The Red List of Ecosystems can help guide conservation action on the ground, including land use planning and investment priorities, by evaluating the risks of ecosystem collapse and the subsequent lost of ecosystem services. This can be a basis for landscape and economic analysis, which then forms the basis for action, leading, for example, to ecosystem restoration and improved governance.
“We envision that it could become a one-stop shop for economists, rural communities, local and national authorities, who can use the assessments of the Red List of Ecosystems to better manage the finite resources of our planet,” says Edmund Barrow, Head of the IUCN Ecosystem Management Programme.
According to IUCN, the Red List of Ecosystems will also influence the policy process of international conventions, such as the Convention on Biological Diversity and guide investments for several Millennium Development Goals, such as poverty reduction and improvements in health—both dependent on healthy natural environments that provide important goods and services for human wellbeing.

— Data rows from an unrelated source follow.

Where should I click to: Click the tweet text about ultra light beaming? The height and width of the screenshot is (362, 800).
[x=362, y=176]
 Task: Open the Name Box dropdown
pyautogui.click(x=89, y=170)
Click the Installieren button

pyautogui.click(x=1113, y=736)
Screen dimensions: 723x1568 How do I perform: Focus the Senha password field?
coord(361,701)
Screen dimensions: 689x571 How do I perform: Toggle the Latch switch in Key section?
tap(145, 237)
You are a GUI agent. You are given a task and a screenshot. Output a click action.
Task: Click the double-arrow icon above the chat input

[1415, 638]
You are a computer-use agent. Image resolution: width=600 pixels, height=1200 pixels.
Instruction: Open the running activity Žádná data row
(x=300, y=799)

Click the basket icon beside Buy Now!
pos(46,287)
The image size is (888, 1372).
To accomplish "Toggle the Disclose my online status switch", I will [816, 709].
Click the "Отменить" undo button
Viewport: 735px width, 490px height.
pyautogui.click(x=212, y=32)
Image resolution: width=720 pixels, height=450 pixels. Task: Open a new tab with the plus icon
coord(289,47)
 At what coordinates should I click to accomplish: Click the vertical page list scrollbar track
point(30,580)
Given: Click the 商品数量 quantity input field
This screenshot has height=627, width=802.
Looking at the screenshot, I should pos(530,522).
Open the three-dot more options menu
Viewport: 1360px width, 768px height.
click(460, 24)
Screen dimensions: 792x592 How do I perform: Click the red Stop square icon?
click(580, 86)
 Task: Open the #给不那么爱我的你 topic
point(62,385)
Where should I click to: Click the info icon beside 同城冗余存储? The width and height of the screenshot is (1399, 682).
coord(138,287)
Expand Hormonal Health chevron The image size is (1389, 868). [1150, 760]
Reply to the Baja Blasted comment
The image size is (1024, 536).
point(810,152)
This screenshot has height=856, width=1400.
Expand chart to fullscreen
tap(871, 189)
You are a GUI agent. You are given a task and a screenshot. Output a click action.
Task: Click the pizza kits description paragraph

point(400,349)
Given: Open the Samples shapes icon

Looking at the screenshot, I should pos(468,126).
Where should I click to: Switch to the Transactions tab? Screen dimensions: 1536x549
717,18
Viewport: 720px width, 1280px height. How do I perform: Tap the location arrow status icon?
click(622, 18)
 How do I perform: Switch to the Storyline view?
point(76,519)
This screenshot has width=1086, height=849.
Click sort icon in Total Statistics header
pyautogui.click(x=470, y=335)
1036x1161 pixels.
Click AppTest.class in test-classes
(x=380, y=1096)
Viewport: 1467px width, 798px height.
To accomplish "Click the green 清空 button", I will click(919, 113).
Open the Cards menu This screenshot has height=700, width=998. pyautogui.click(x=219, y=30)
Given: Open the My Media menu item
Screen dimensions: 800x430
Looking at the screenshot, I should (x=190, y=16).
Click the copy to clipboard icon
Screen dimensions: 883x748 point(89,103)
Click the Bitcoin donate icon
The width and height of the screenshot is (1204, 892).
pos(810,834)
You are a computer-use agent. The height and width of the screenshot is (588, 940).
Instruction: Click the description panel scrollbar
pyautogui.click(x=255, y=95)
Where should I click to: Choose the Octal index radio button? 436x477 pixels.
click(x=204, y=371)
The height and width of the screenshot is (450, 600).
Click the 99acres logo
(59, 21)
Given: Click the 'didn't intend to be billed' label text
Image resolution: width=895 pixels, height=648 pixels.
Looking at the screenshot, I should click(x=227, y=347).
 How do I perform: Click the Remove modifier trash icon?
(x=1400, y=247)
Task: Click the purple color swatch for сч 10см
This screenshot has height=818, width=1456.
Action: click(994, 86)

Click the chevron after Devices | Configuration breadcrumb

The process for establishing an IUCN Red List of Ecosystems was launched at IUCN’s World Conservation Congress in 2008 and since then the IUCN Commission on Ecosystem Management has focused on consolidating assessment criteria for categorizing ecosystems according to their risk of collapse and piloting this in different countries, such as Venezuela and Senegal. Though the process for assessing the world’s ecosystems is ongoing, and regional assessments will be published as they become available, complete global coverage of all of Earth’s marine, terrestrial, freshwater and subterranean ecosystems is planned for 2025.